*WHAT IS REQUIRED*
Output each line of the data below exactly, omitting any image.

Stored data entries:
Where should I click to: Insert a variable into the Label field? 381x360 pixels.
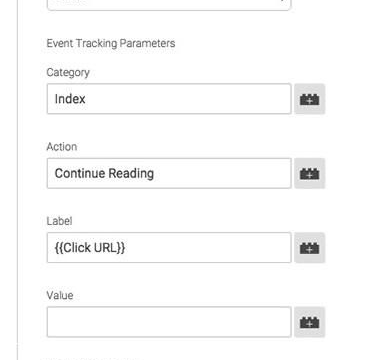tap(309, 248)
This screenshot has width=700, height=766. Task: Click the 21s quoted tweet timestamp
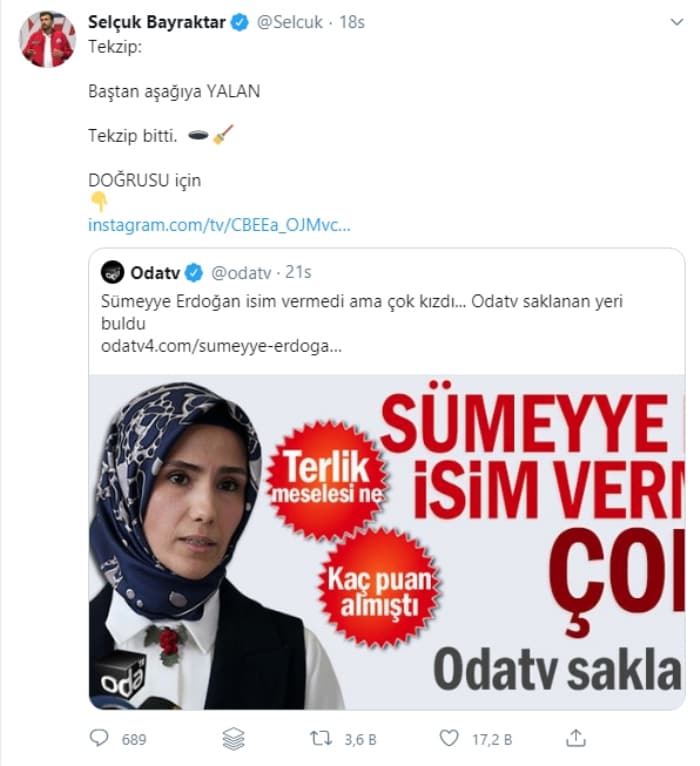[298, 272]
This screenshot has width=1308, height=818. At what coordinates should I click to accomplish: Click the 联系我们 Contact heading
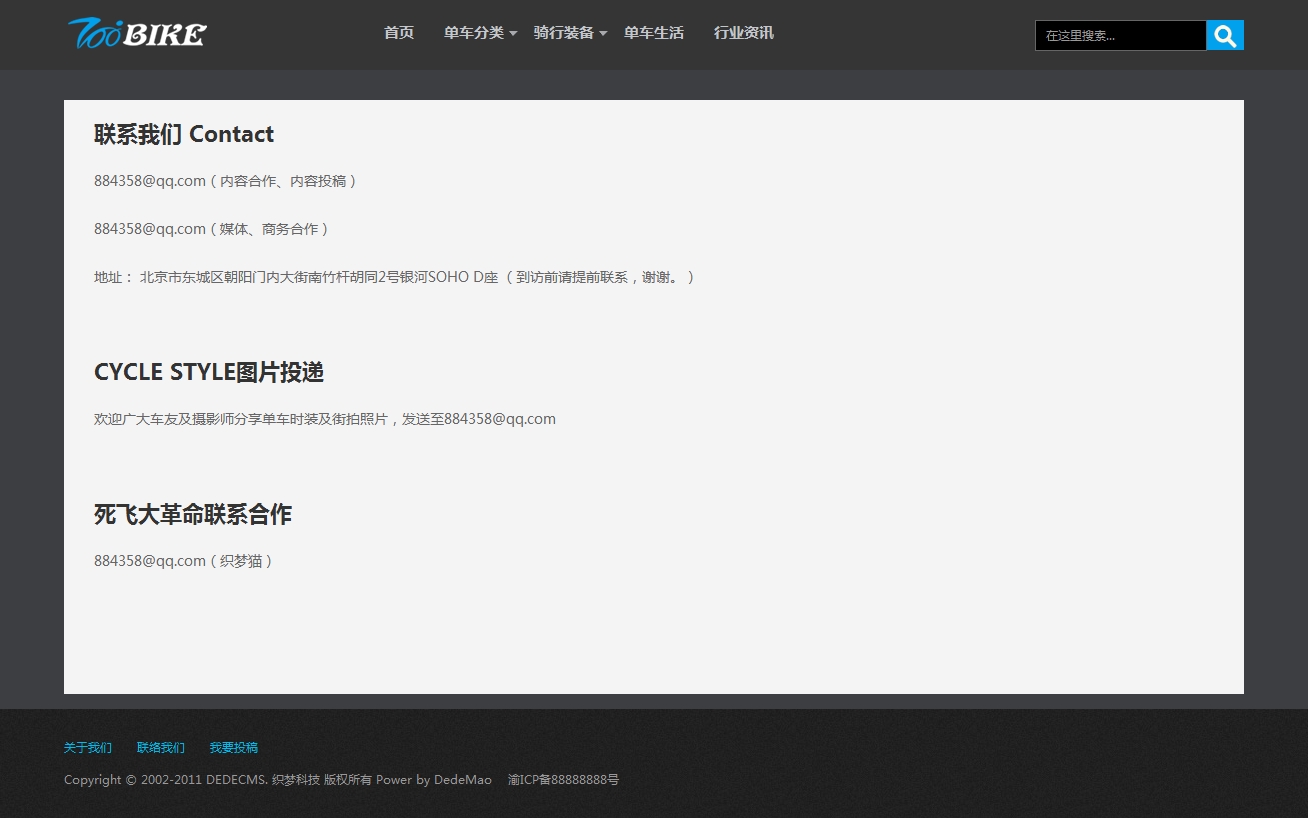coord(184,134)
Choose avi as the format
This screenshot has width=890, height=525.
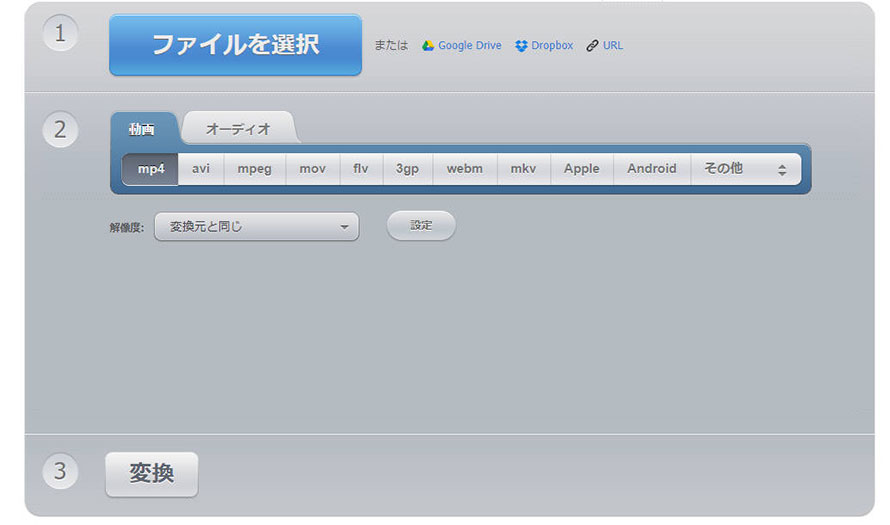(x=201, y=169)
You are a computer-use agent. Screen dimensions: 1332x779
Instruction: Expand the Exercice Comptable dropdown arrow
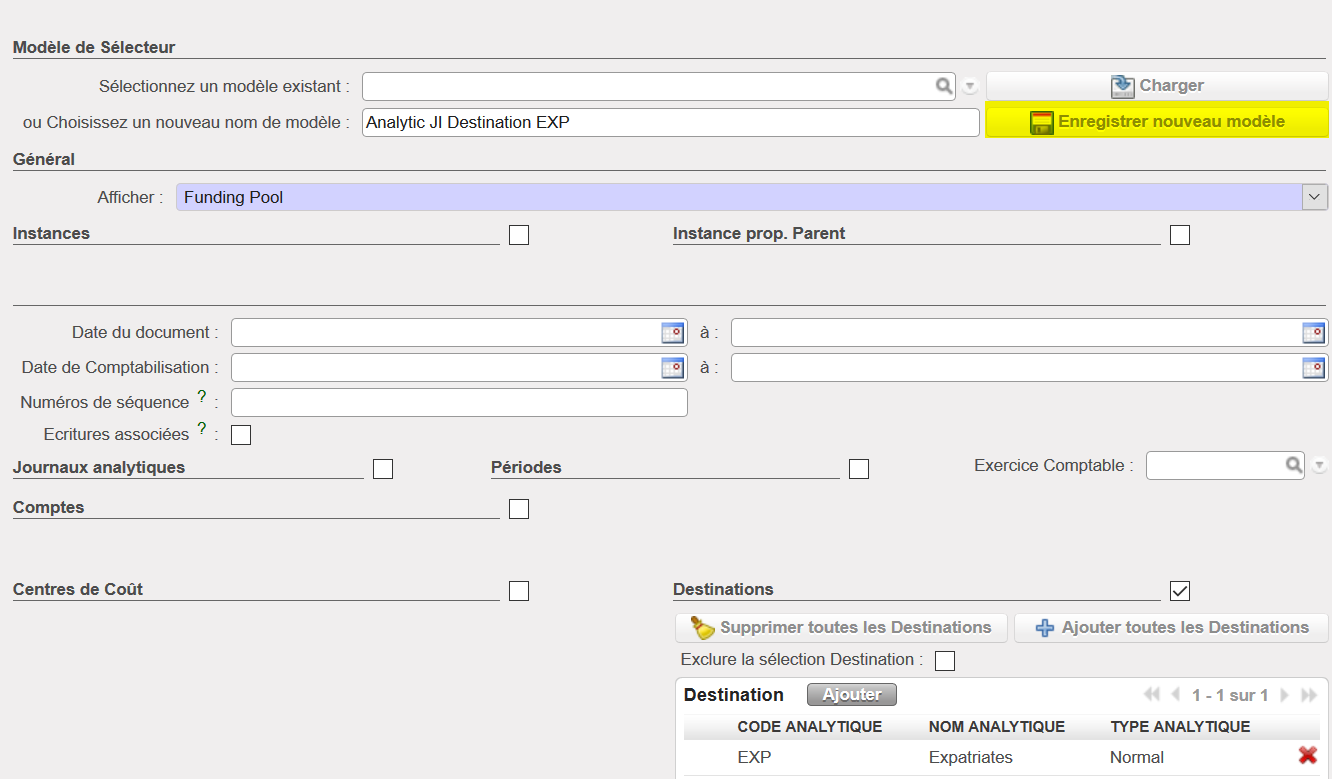coord(1319,465)
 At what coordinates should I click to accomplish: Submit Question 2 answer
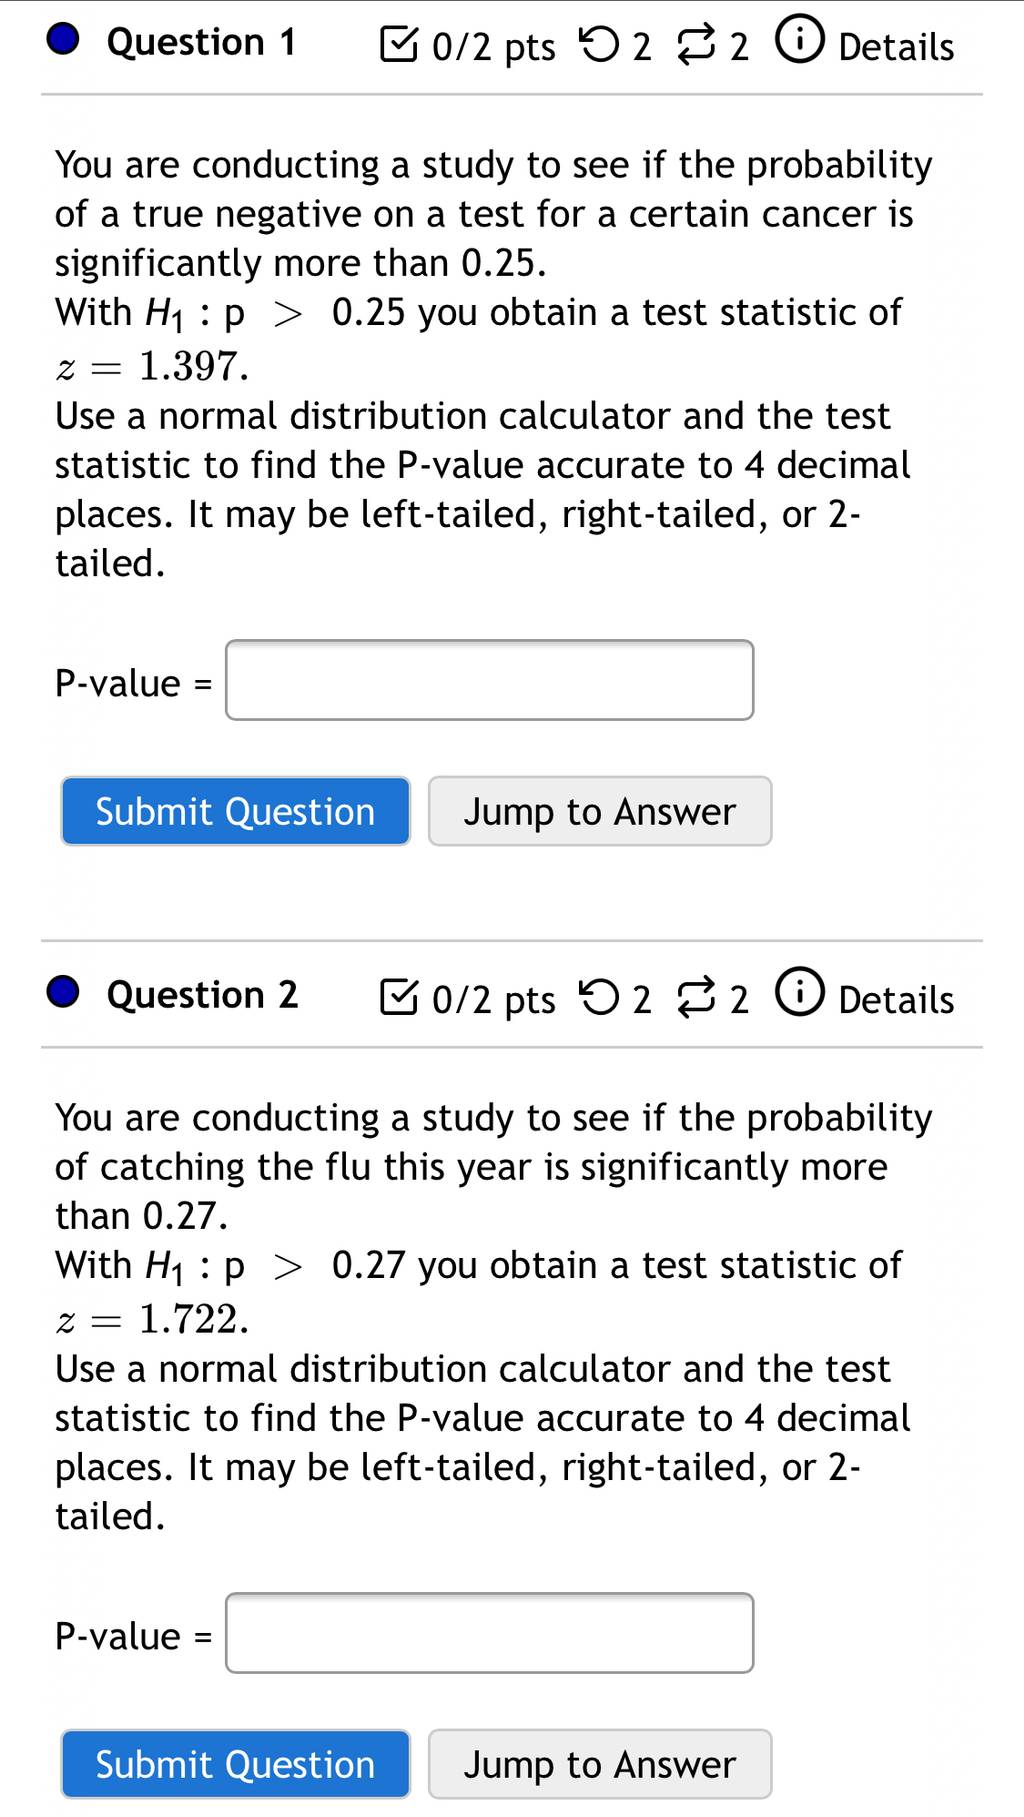(x=236, y=1764)
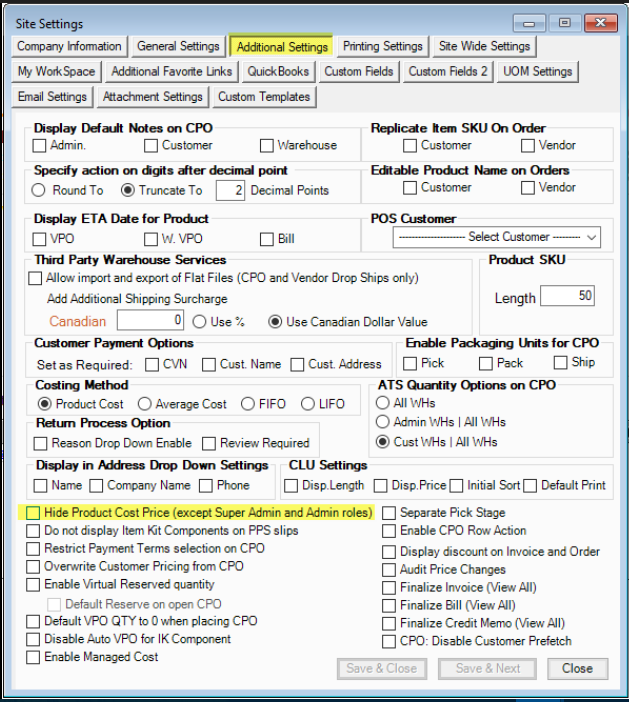Tick the Audit Price Changes checkbox
The width and height of the screenshot is (629, 702).
(x=389, y=569)
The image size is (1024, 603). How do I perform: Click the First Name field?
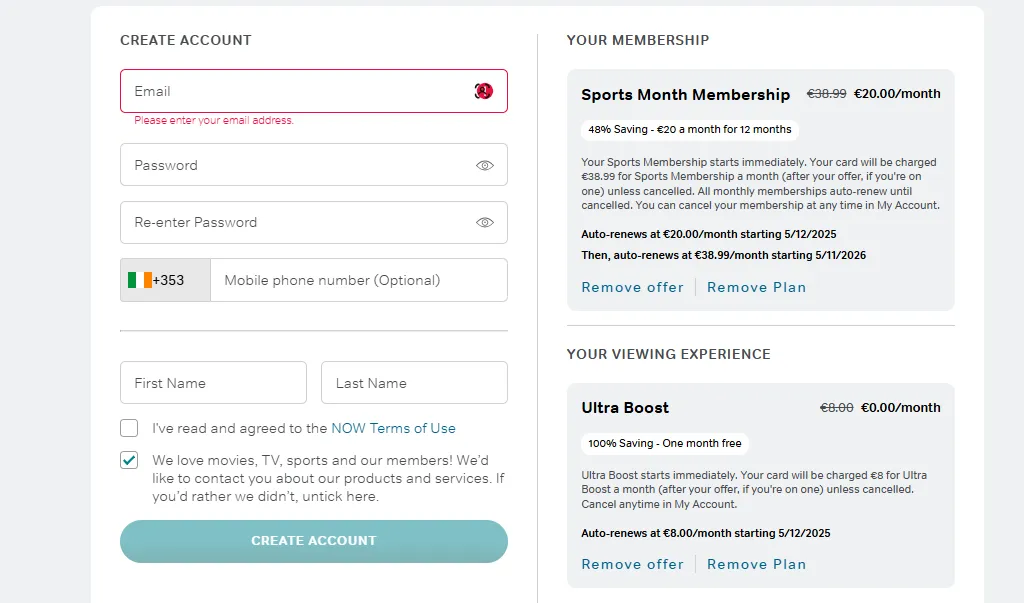coord(213,383)
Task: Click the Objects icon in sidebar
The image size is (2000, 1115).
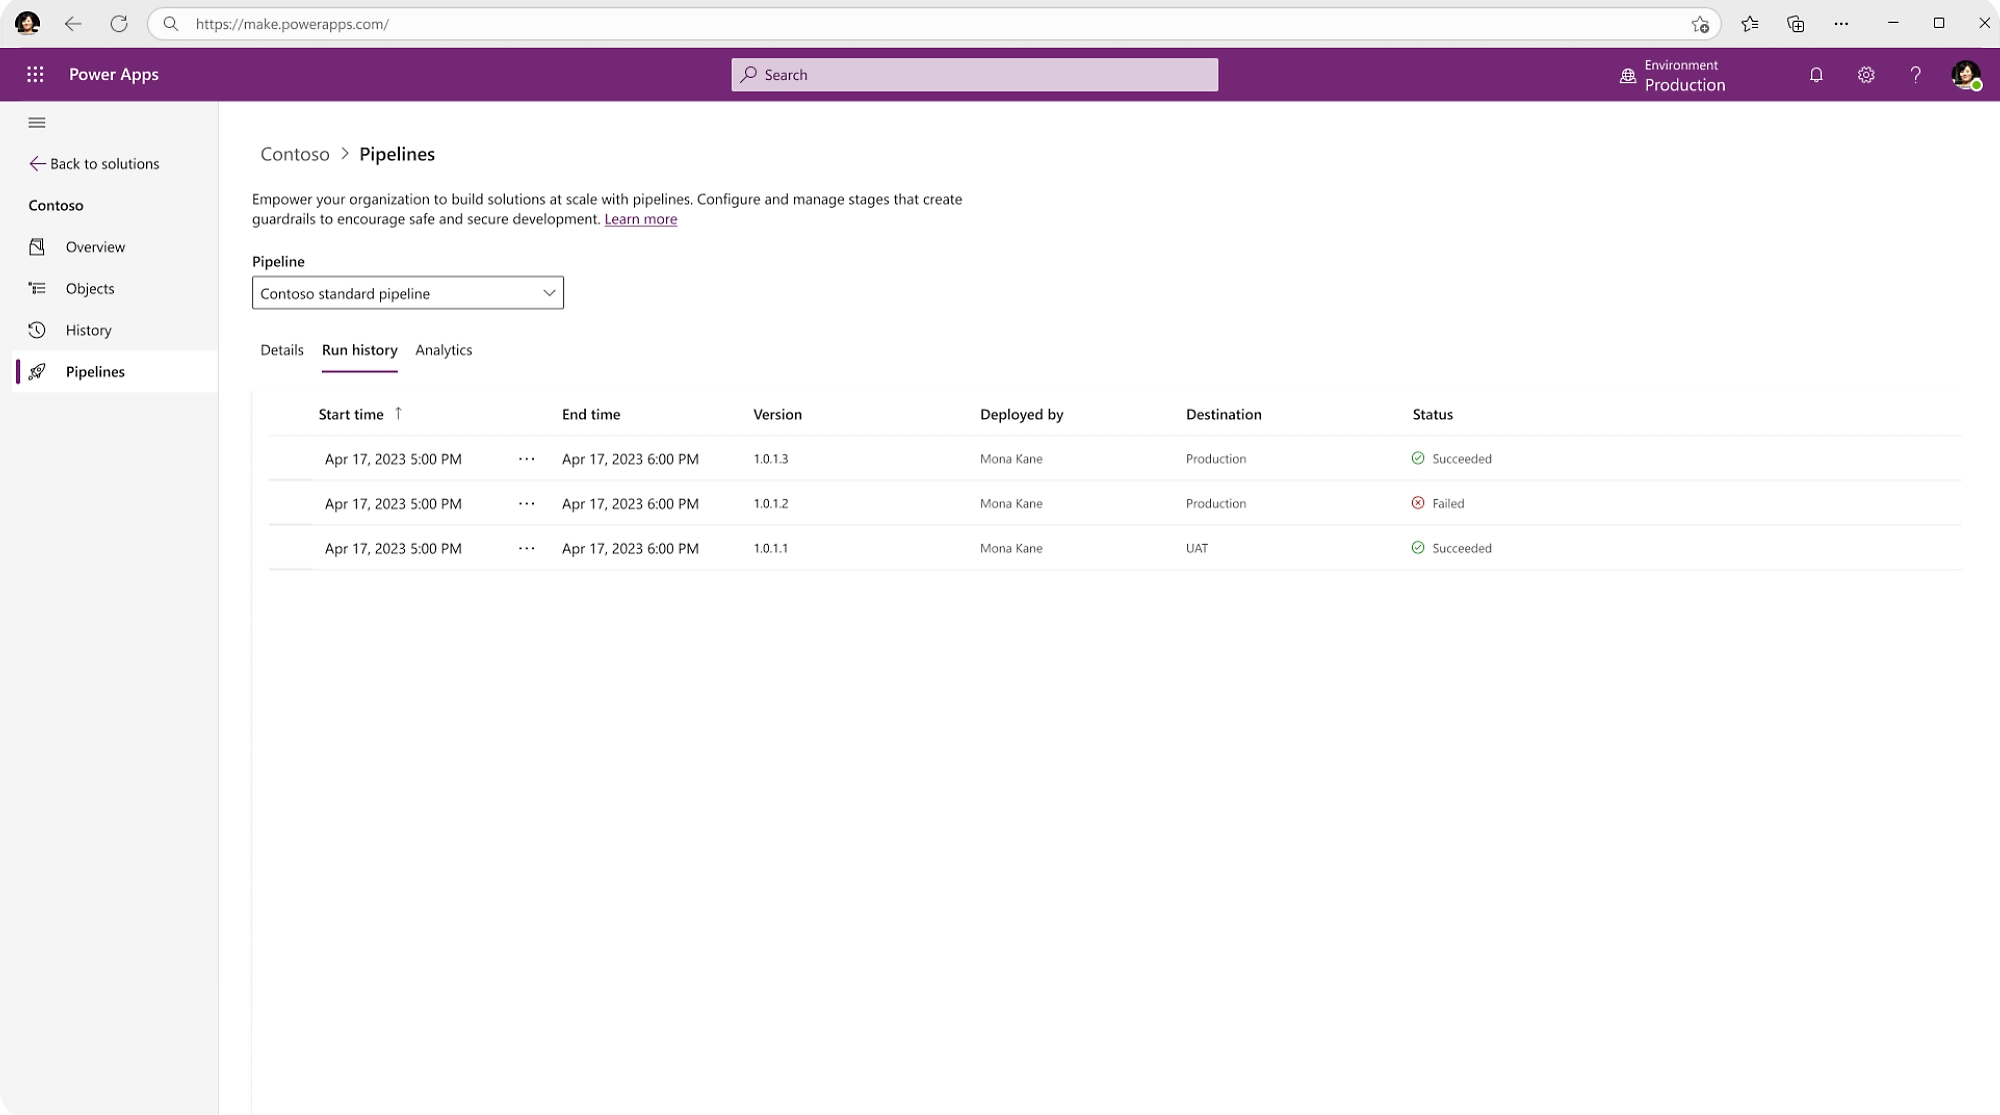Action: [x=36, y=287]
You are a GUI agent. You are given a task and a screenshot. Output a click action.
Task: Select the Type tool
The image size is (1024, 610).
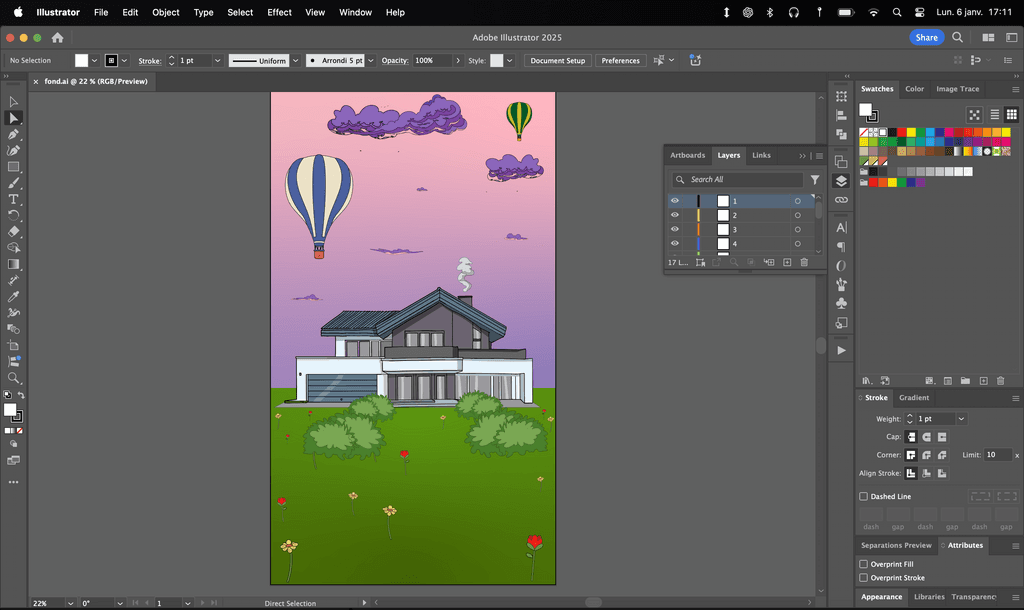[14, 199]
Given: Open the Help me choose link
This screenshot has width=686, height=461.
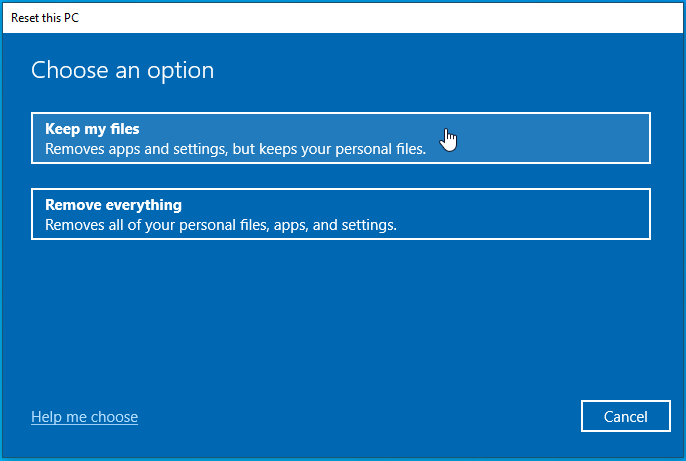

*SOLUTION TO THIS EXERCISE*
Where should I click to: Insert a variable into the Label field? 381x360 pixels.
tap(309, 248)
This screenshot has width=700, height=766. Task: Click the 21s quoted tweet timestamp
[298, 272]
This screenshot has width=1308, height=818. At what coordinates should I click to accomplish: Click the 联系我们 Contact heading
coord(184,134)
Choose avi as the format
This screenshot has width=890, height=525.
(x=201, y=169)
You are a computer-use agent. Screen dimensions: 1332x779
Instruction: Expand the Exercice Comptable dropdown arrow
coord(1319,465)
 At what coordinates should I click to accomplish: Submit Question 2 answer
(x=236, y=1764)
Tick the Audit Price Changes checkbox
The width and height of the screenshot is (629, 702).
(x=389, y=569)
The image size is (1024, 603). How do I perform: Click the First Name field?
coord(213,383)
Task: Click the Objects icon in sidebar
The image size is (2000, 1115).
Action: [x=36, y=287]
You are a GUI agent. You are given a task and a screenshot. Output a click action.
Task: Select the Type tool
The image size is (1024, 610).
[14, 199]
Given: Open the Help me choose link
This screenshot has width=686, height=461.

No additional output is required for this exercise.